Hydraulic Modeling of Channel-Control Structures in Self-forming Braided Channels.


Robert Ettema, Christopher Thornton, Steven Abt, Caroline Ubing

Tuesday 30 june 2015

16:30 - 16:45h at Mississippi (level 1)

Themes: (T) Sediment management and morphodynamics, (ST) Sediment transport mechanisms and modelling

Parallel session: 7A. Sediment - Erosion


There are scant few references describing moveable-bed hydraulic modeling of channel-control structures located in braided channels. Such modeling involves several challenging considerations, because braided channels characteristically are relatively wide and shallow; have relatively large bed-sediment loads; readily shift; and (importantly) are self-forming – they are shaped by the magnitude and frequency of their flows, the amount and properties of the sediment they transport, and the slope of the valley they drain. These characteristics of braided channels pose substantial complications for designing and interpreting hydraulic models of channel-control structures intended to modify or constrain the morphology of braided channels. Our paper describes the similitude guideline and model-design approach we adopted for modeling a series of large channel-control structures intended to trap bed sediment, and elevate a broad sediment plain, along a two-kilometer reach of the North Fork of the Toutle River, in Washington. The Toutle River conveys large amounts of sediment originating from a huge debris avalanche deposited at the upper end of the river’s watershed during the 1980 eruption of Mount St. Helens. Our approach departed from the normal similitude considerations associated with moveable-bed models, and expressly involved considerations of channel-morphology similitude.
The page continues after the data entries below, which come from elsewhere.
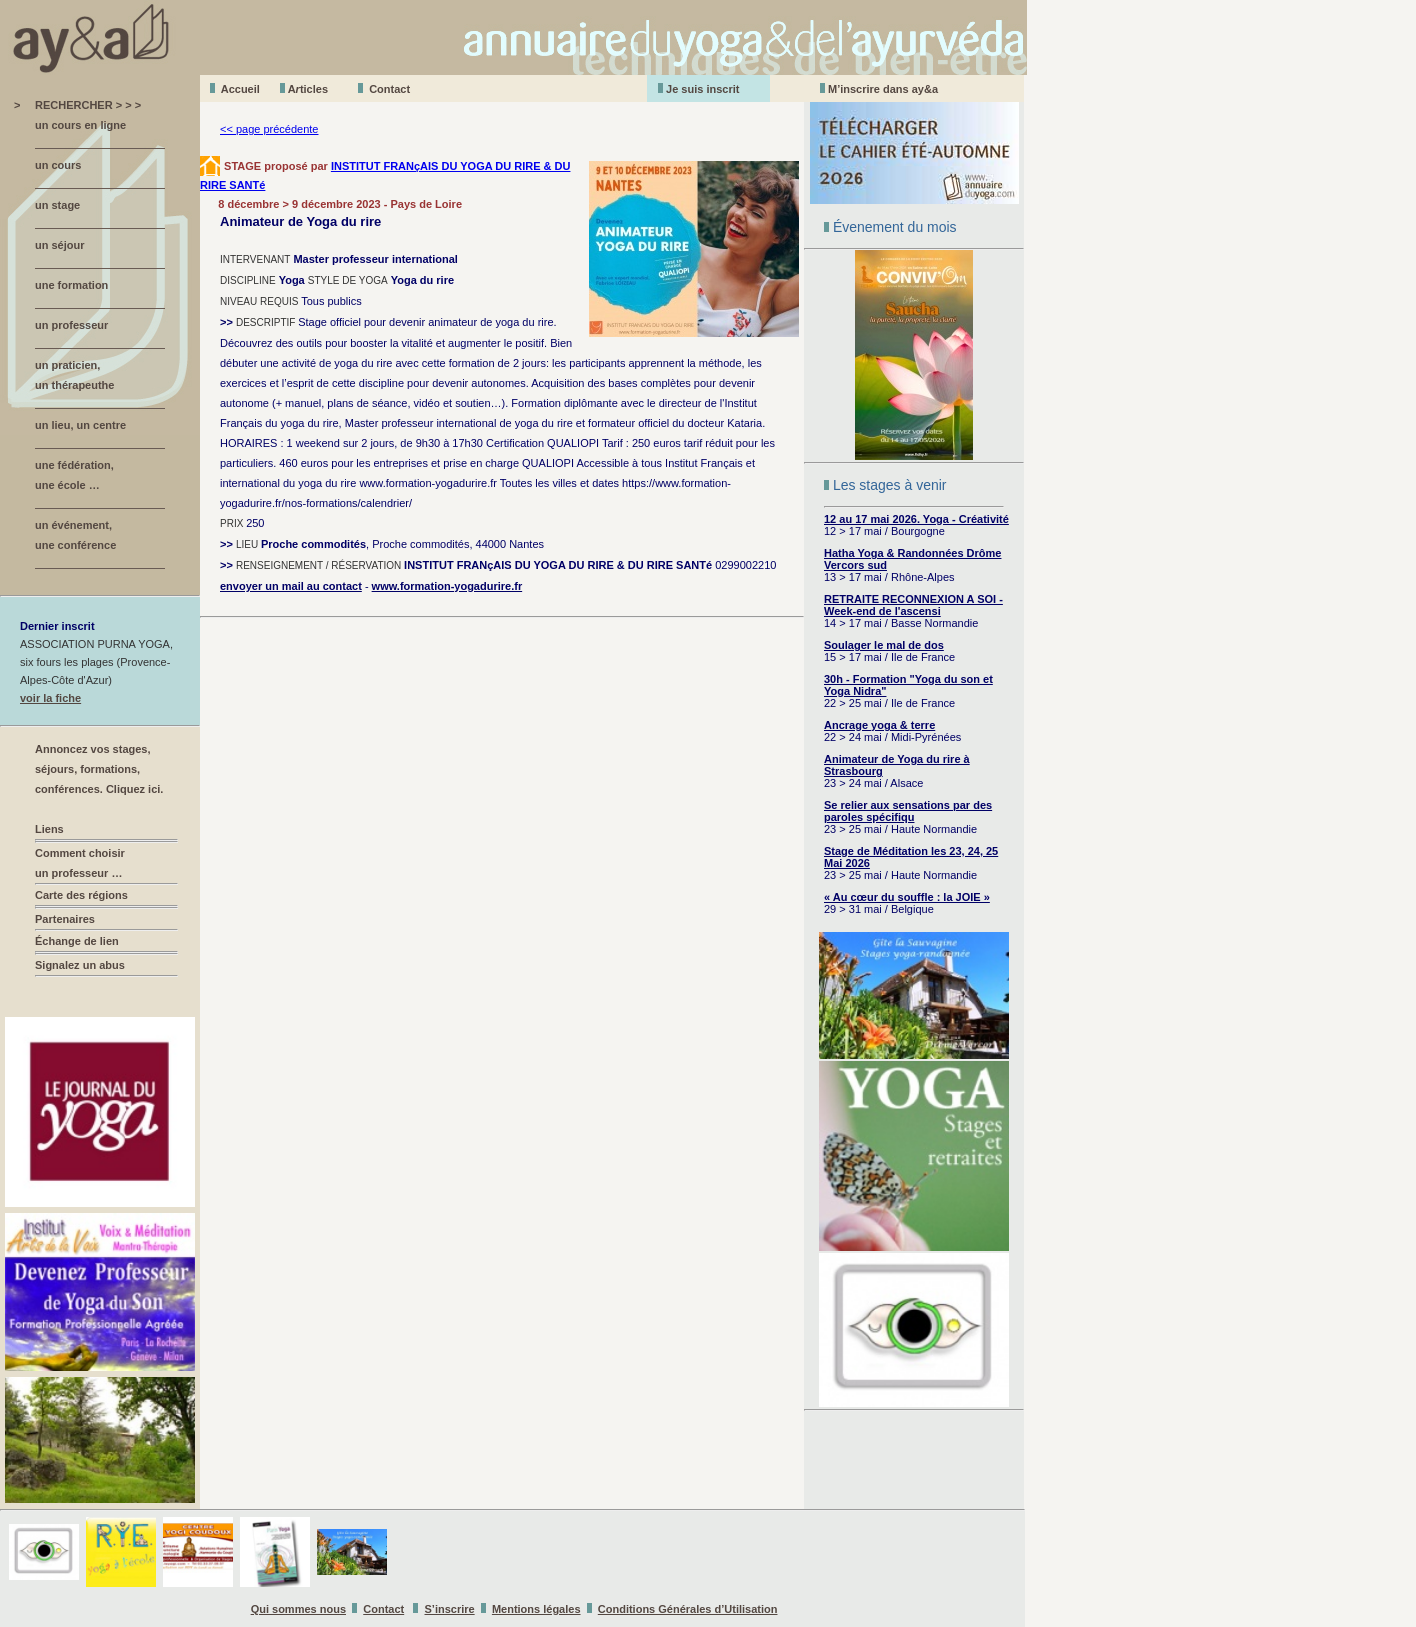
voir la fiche (50, 698)
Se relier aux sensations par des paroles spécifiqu (908, 811)
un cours (58, 165)
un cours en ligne (80, 125)
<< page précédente (269, 129)
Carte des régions (81, 895)
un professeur (71, 325)
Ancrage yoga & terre (879, 725)
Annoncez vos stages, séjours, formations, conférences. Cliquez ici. (99, 769)
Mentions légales (536, 1609)
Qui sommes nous (298, 1609)
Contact (389, 89)
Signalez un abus (80, 965)
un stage (57, 205)
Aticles (308, 89)
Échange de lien (77, 941)
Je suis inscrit (702, 89)
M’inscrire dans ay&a (883, 89)
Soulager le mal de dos (884, 645)
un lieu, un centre (80, 425)
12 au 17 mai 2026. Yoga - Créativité (916, 519)
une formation (71, 285)
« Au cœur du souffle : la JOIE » (907, 897)
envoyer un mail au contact (291, 586)
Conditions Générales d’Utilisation (688, 1609)
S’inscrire (450, 1609)
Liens (49, 829)
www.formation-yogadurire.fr (447, 586)
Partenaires (65, 919)
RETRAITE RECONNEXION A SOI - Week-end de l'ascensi (913, 605)
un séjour (60, 245)
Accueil (240, 89)
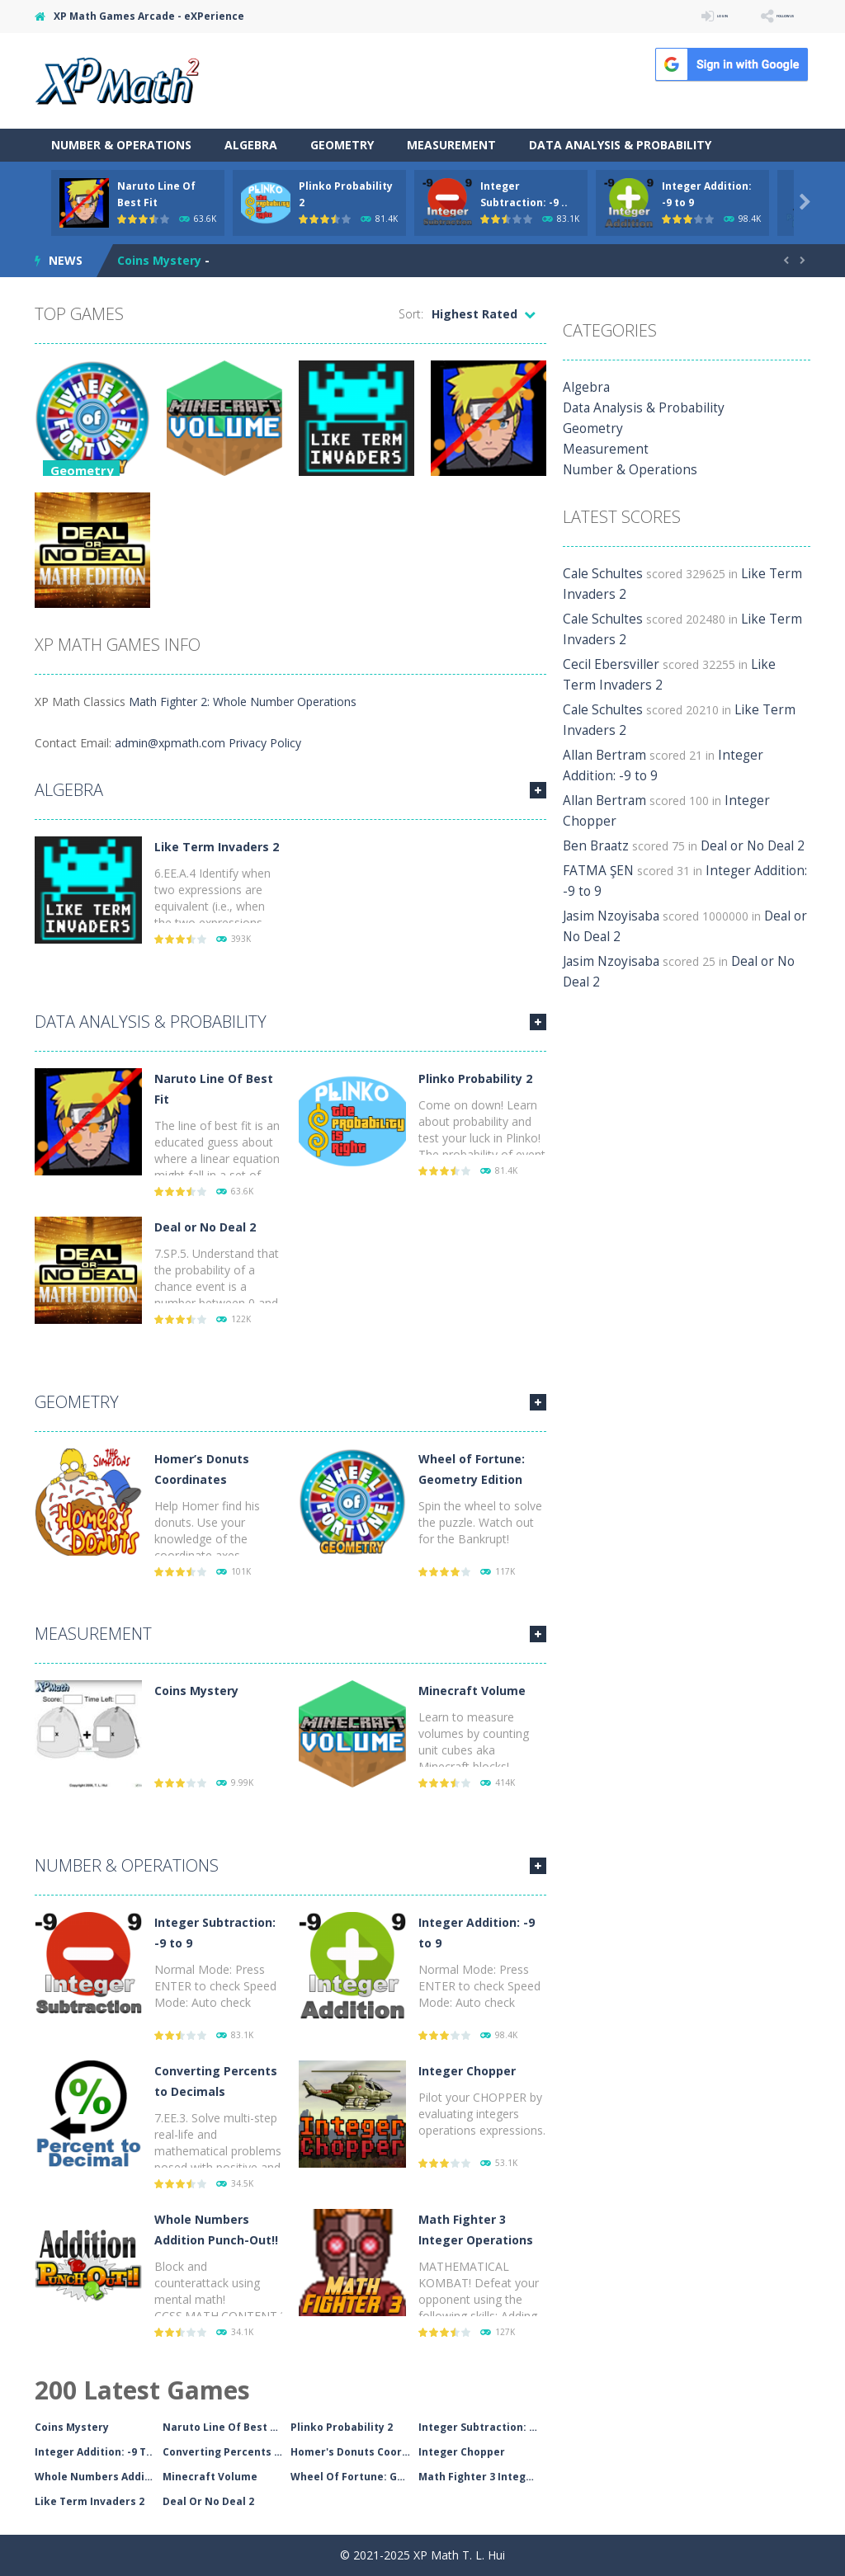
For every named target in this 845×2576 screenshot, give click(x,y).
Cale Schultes (598, 574)
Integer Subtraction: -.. (479, 2427)
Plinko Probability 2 (475, 1078)
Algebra (250, 145)
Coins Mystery (159, 260)
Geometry (342, 145)
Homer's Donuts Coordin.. (354, 2452)
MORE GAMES (538, 790)
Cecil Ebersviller (603, 664)
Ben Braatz (593, 825)
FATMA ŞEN (595, 850)
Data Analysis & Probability (620, 145)
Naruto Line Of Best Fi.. (224, 2427)
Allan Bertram (599, 755)
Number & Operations (121, 145)
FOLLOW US (764, 16)
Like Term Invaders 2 (216, 847)
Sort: (411, 314)
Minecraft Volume (472, 1690)
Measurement (451, 145)
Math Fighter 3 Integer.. (481, 2477)
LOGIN (666, 16)
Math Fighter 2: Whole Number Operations (242, 701)
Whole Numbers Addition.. (99, 2477)
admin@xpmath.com (170, 743)
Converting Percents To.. (226, 2452)
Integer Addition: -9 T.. (94, 2452)
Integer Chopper (467, 2071)
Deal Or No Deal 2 (208, 2501)
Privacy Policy (265, 743)
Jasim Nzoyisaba (607, 895)
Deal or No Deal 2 (205, 1227)
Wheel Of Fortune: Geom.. (354, 2477)
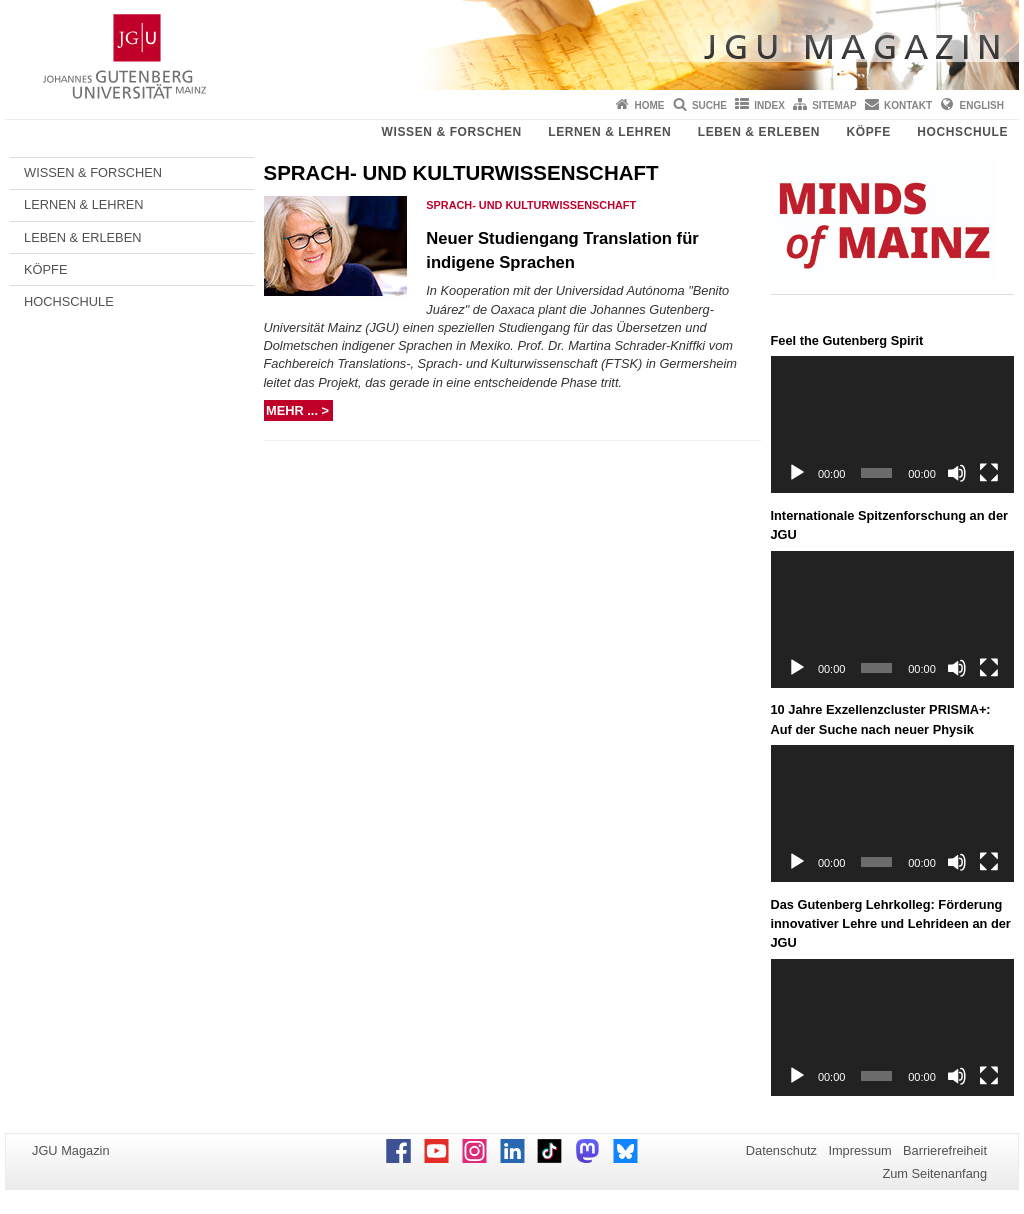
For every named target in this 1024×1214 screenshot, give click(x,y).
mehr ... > (299, 410)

Furthermore, various geometrical distortions (vertical, slope, sediment diameter) were needed to achieve morphologic similitude, and ensure reasonable similitude of the local flow field at the channel-control structures. The only prior study somewhat comparable to ours was that of a braided reach of the Jamuna River, Bangladesh (Klaassen 1990). Reference Klaassen, G. J., 1990. On the Scaling of Braided Sand-Bed Rivers. In: Moveable Bed Physical Models, H. W. Shen (Ed.), Kluwer Academic Publishers, Dordrecht, Netherlands, pp. 59–71.